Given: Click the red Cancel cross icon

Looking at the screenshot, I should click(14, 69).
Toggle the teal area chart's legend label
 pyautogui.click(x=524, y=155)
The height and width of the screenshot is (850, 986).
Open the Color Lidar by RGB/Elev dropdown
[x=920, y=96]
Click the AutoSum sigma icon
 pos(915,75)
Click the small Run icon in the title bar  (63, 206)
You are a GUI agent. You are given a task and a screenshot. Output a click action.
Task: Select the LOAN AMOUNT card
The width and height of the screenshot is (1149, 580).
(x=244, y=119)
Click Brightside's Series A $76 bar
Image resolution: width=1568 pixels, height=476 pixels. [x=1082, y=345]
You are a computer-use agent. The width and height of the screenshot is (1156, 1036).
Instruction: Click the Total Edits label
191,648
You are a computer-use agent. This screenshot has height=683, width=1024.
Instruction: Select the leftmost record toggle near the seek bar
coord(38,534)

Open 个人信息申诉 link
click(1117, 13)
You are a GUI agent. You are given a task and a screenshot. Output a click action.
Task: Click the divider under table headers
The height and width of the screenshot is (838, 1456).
====
# What this task involves
All lines of the listing that contain the word "computer" should be copied out.

# Solution
You are a computer-use agent. The width and height of the screenshot is (1156, 1036).
You are a computer-use agent. This screenshot has height=683, width=1024.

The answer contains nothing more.